Proteine Vegetali e fabbisogno giornaliero

Le proteine vegetali: soddisfano il nostro fabbisogno proteico giornaliero?

Recentemente, le diete in cui vengono introdotte proteine del tutto vegetali, come quelle contenute nei cereali, nei semi o nei legumi, sono sempre più seguite dalla popolazione. Ma mangiare un piatto di legumi, equivale a mangiare un uovo o una fetta di carne?


La risposta è: dipende.

proteine vegetaliIn primo luogo, devono essere fatte delle considerazioni sulla qualità delle proteine dei cereali o dei legumi. In generale, non tutte le proteine presenti all’interno dell’alimento vegetale, sono esse stesse digerite, e quindi assorbite dal nostro intestino tenue. Se le proteine possiedono un valore biologico basso, una volta digerite, non vengono utilizzate per scopi energetici dal nostro organismo.

Il valore biologico

Il valore biologico è un parametro numerico che prende in considerazione quanti amminoacidi essenziali (amminoacidi che siamo costretti a introdurre con la dieta perché il nostro organismo è incapace di sintetizzarli), sono contenuti nelle proteine dell’alimento preso in considerazione.
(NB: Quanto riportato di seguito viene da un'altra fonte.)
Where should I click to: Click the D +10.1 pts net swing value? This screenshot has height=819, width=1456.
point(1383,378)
I cereali e i legumi, sono carenti di alcuni amminoacidi essenziali, in particolare i cereali sono carenti in lisina e triptofano; i legumi sono carenti in metionina e cisteina.

Paragonando il valore biologico di alcuni alimenti, si nota che:

Alimento Valore biologico
Fagioli o piselli 45-55
Soia 65-88
Cereali misti ± 50
Alimento Valore biologico
Uovo 100
Latte 70-80
Carne 69-81
Pesce 63-90

 

Le proteine di tipo vegetale possiedono un valore biologico:

- MEDIO-BASSO (Farine raffinate dei cereali, ortaggi, funghi e frutta)proteine vegetali 2
- MEDIO-ALTO (Legumi, frutta secca e germe dei cereali)
Mentre le proteine di origine animale, possiedono un valore biologico:
- ALTO (Uova, latte e derivati, carne, pesce).
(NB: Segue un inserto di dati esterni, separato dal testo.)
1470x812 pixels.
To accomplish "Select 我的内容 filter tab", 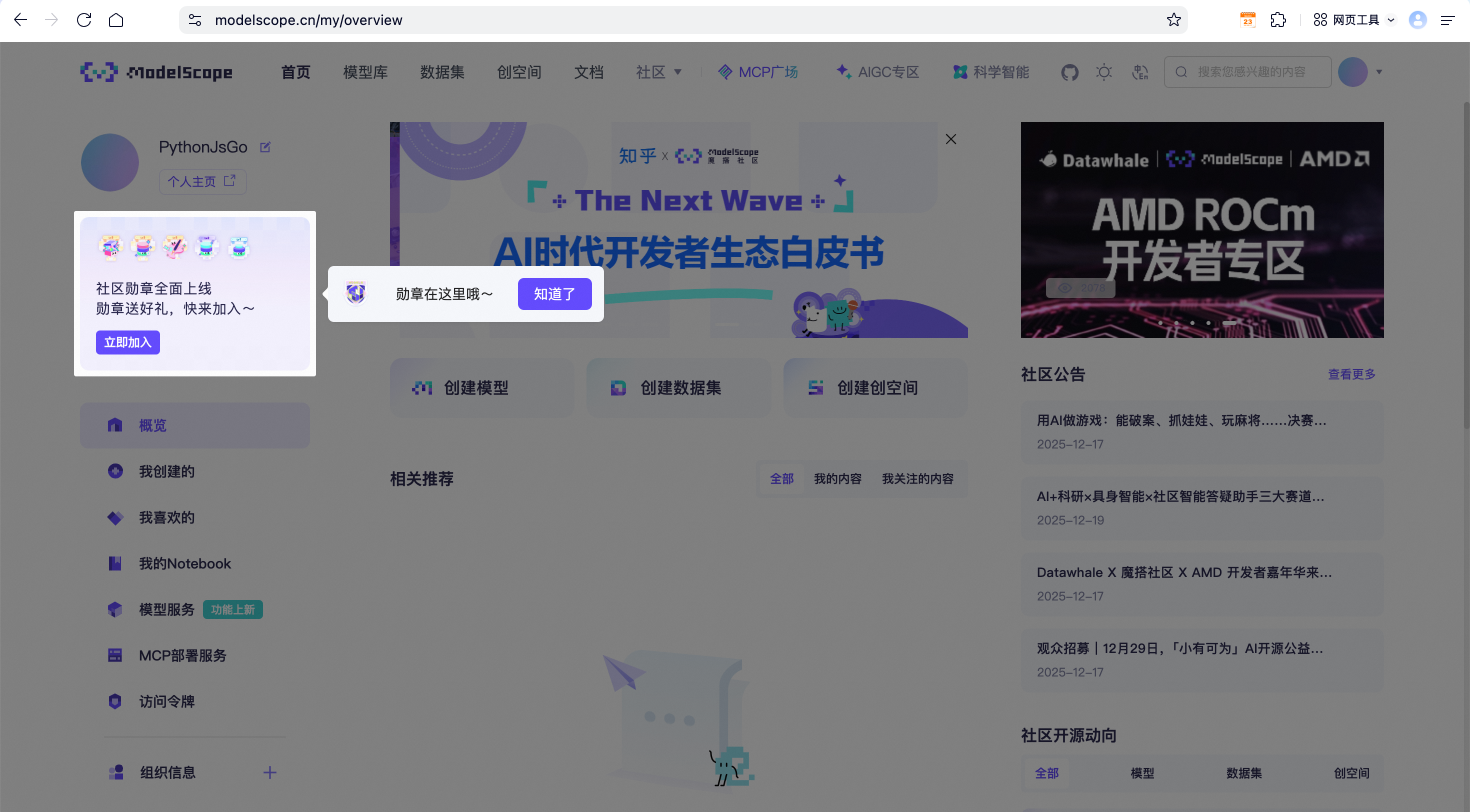I will point(837,479).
Un metodo per migliorare il valore biologico delle proteine e quindi il loro utilizzo da parte dell’organismo, in modo da evitare delle possibili carenze amminoacidiche, è sicuramente quello di associare le proteine dei legumi con quelle dei cereali (preferibilmente da assumere nello stesso pasto), in modo da poter raggiungere dei valori biologici che più si avvicinano al consumo di proteine animali. 

Questo ci assicura un apporto di proteine ma soprattutto di amminoacidi sicuramente più equilibrato, permettendo di raggiungere dei livelli di valore biologico pari a quello dell’uovo (VB=100).

In questo modo, assumendo le giuste dosi di proteine e, perché no, alternando l’assunzione di proteine vegetali e di proteine animali durante la settimana, è possibile raggiungere il nostro fabbisogno proteico giornaliero di riferimento, che equivale a 0,90g di proteine per Kg di peso corporeo al giorno, per l’adulto sano (sia maschi che femmine), come riportato dai LARN del 2014.

NB. I valori di fabbisogno proteico varia in base all’attività fisica svolta dall’individuo e dalle varie fasi di gravidanza e allattamento.